Health, News, Sports

Skiing, Snowboarding Cause Most Winter Sports Injuries In Canada

Sidney Crosby in the Team Canada game against Norway at the 2010 Winter Olympics.
Professional hockey players, like Sidney Crosby, are required to wear helmets every time they play hockey. Image: VancityAllie.

Last winter, more than 5,600 Canadians ended up in the hospital with an injury from hockey, skiing or another winter sport.

That information comes from a new report by the Canadian Institute for Health Information.

Most of the injuries were from skiing and snowboarding. More than 2,300 Canadians went to the hospital after they had an accident in either of those sports.

Hockey (1,114 injuries) and snowmobiling (1,126) were next on the list of injury-causing sports.

Almost 900 people ended up in the hospital because they hurt themselves ice skating, and 171 people because they had an accident while they were tobogganing.

Half of all hockey injuries and about a third of skiing and snowboarding injuries happened to kids between the ages of 10 and 19. Most (80 per cent) of those kids were boys.

Safe Kids Canada is a group that teaches parents how to keep their kids safe. They say that nearly half of all skiing and snowboarding injuries could be prevented if people wore helmets.

The group also recommends helmets for hockey, skating and tobogganing.

CURRICULUM CONNECTIONS
By Kathleen Tilly

Writing/Discussion Prompt
While helmets are recommended for winter sports, such as hockey, skating and tobogganing, they are not required.

Do you think wearing a helmet should be made into a law? Why or why not?

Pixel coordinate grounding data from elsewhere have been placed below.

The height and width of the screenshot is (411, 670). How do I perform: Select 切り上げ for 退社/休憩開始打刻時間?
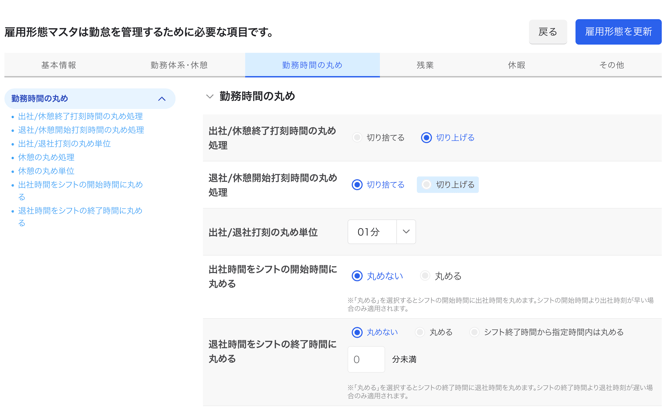[x=427, y=185]
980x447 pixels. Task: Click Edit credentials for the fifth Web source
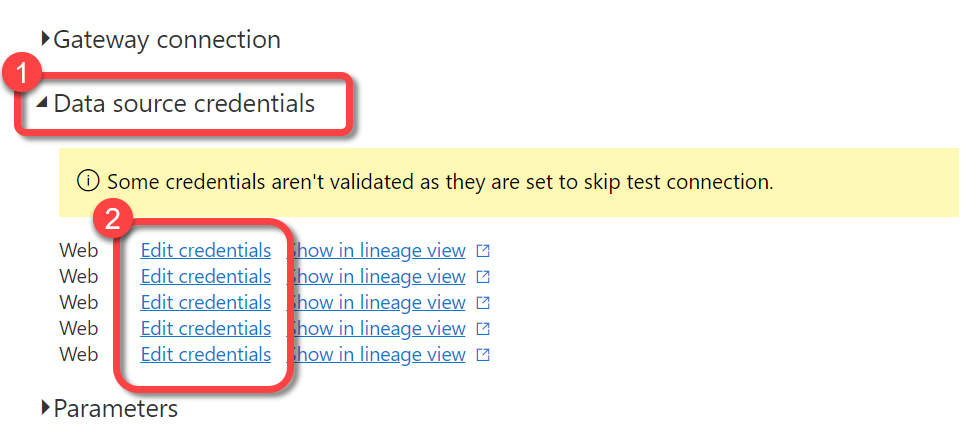tap(205, 354)
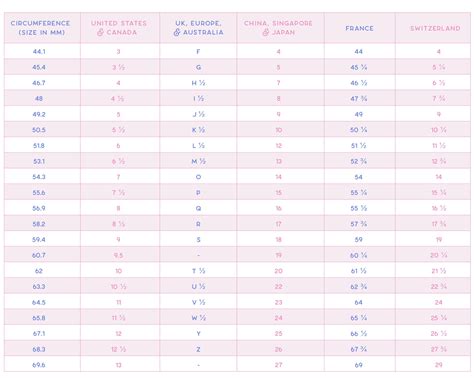This screenshot has width=474, height=383.
Task: Select the China, Singapore & Japan header
Action: tap(278, 28)
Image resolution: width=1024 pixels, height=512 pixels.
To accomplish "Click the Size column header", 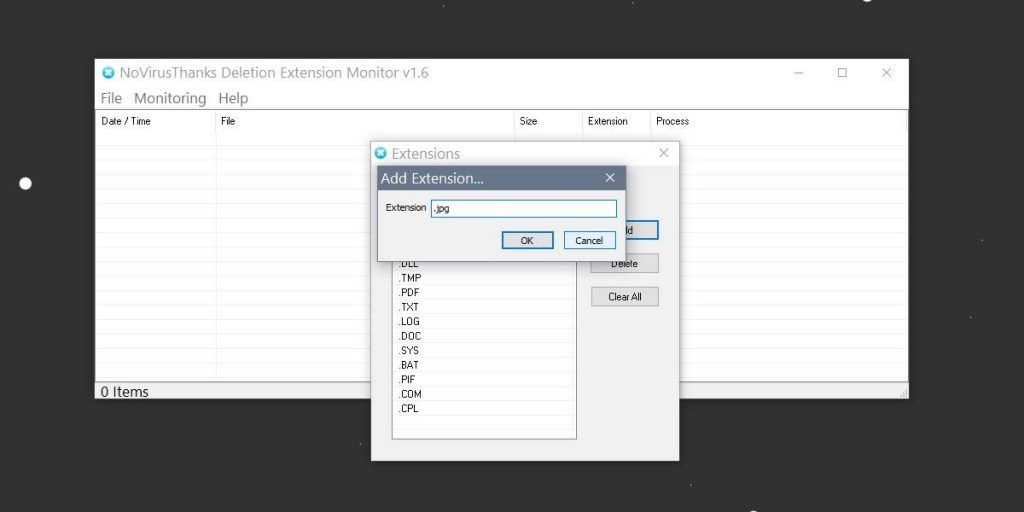I will point(528,121).
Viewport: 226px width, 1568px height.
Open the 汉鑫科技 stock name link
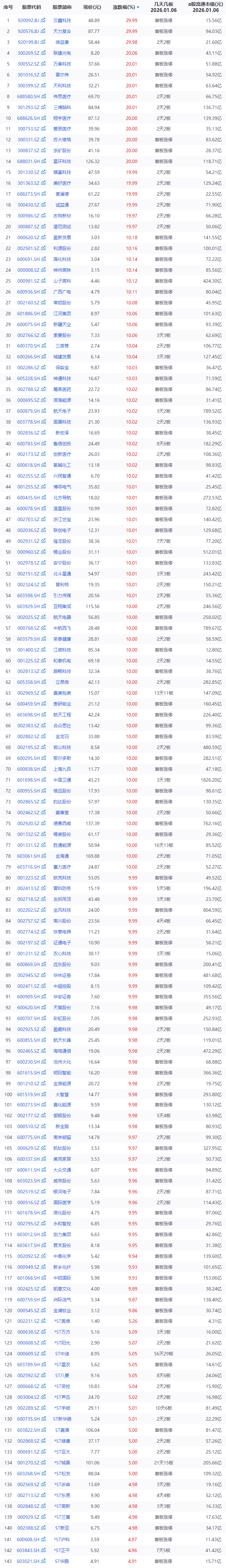[x=62, y=20]
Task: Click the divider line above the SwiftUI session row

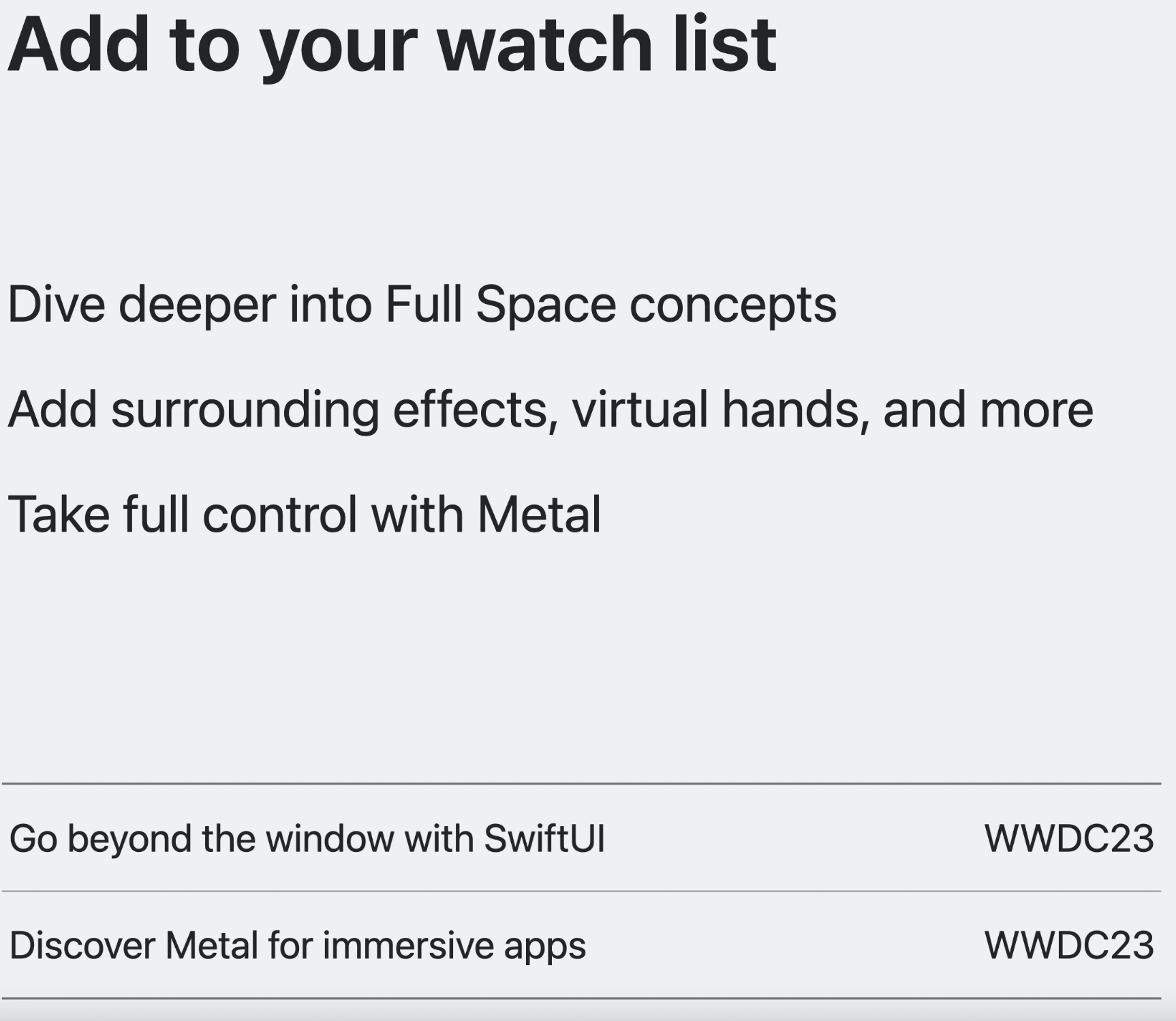Action: 581,784
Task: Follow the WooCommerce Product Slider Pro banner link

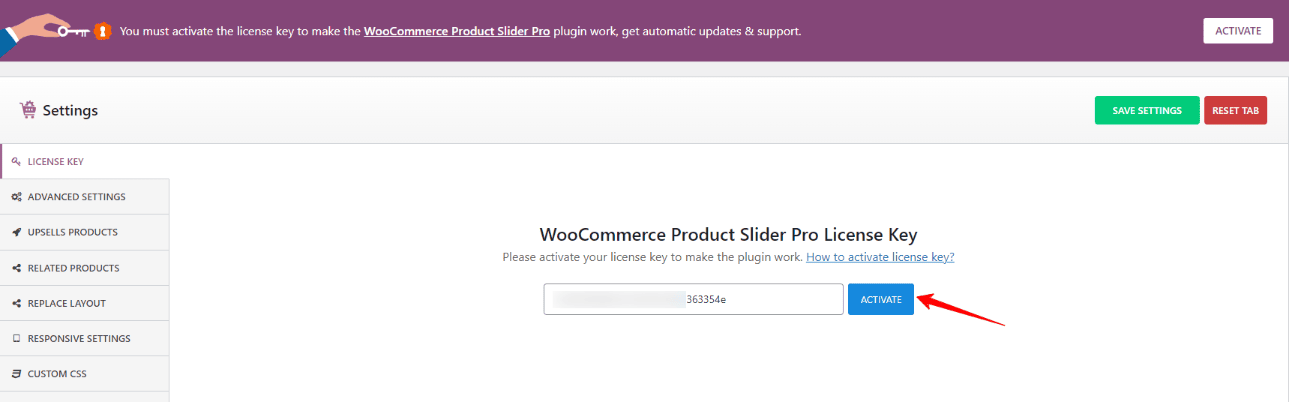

Reading Prompt: Making inferences/interpreting texts
The article states, “Half of all hockey injuries and about a third of skiing and snowboarding injuries happened to kids between the ages of 10 and 19. Most (80 per cent) of those kids were boys.”

Why do you think 80% of those kids, ages 10 – 19, were boys?

Why do you think the journalist chose to include this information in the article?

Primary
Make inferences about texts using stated and implied ideas from the texts as evidence (OME, Reading: 1.5).

Junior
Use stated and implied ideas in texts to make inferences and construct meaning (OME, Reading: 1.5).

Intermediate
Develop and explain interpretations of increasingly complex or difficult texts using stated and implied ideas from the texts to support their interpretations (OME, Reading: 1.5).

Grammar Feature: Writing numbers in different ways
In this article, numbers are shown in several different ways.

Find all of the numbers (or words related to numbers). How and why are they written differently?